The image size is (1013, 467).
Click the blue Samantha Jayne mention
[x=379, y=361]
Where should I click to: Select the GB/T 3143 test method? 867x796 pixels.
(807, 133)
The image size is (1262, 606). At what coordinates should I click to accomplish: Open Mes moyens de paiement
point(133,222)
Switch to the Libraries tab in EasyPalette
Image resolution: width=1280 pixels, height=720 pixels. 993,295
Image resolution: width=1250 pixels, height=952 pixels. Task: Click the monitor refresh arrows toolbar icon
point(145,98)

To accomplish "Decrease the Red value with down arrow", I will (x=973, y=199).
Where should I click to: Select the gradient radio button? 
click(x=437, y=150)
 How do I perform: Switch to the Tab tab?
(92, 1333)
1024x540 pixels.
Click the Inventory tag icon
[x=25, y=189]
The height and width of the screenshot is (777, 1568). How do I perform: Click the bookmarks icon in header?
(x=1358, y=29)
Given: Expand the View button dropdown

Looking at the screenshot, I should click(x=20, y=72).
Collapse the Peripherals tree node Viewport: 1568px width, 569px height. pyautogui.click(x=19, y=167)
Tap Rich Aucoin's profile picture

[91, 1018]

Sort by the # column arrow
• • • • •
» Goal of the exercise
Copy the records exactly, keeping every word in place.

» Exercise response
The image size is (1013, 467).
Click the blue Samantha Jayne mention
[x=379, y=361]
Where should I click to: Select the GB/T 3143 test method? 867x796 pixels.
(807, 133)
The image size is (1262, 606). At what coordinates should I click to accomplish: Open Mes moyens de paiement
point(133,222)
Switch to the Libraries tab in EasyPalette
Image resolution: width=1280 pixels, height=720 pixels. 993,295
Image resolution: width=1250 pixels, height=952 pixels. Task: Click the monitor refresh arrows toolbar icon
point(145,98)

To accomplish "Decrease the Red value with down arrow", I will (x=973, y=199).
Where should I click to: Select the gradient radio button? 
click(x=437, y=150)
 How do I perform: Switch to the Tab tab?
(92, 1333)
1024x540 pixels.
Click the Inventory tag icon
[x=25, y=189]
The height and width of the screenshot is (777, 1568). How do I perform: Click the bookmarks icon in header?
(x=1358, y=29)
Given: Expand the View button dropdown

Looking at the screenshot, I should click(x=20, y=72).
Collapse the Peripherals tree node Viewport: 1568px width, 569px height. pyautogui.click(x=19, y=167)
Tap Rich Aucoin's profile picture

[91, 1018]

Sort by the # column arrow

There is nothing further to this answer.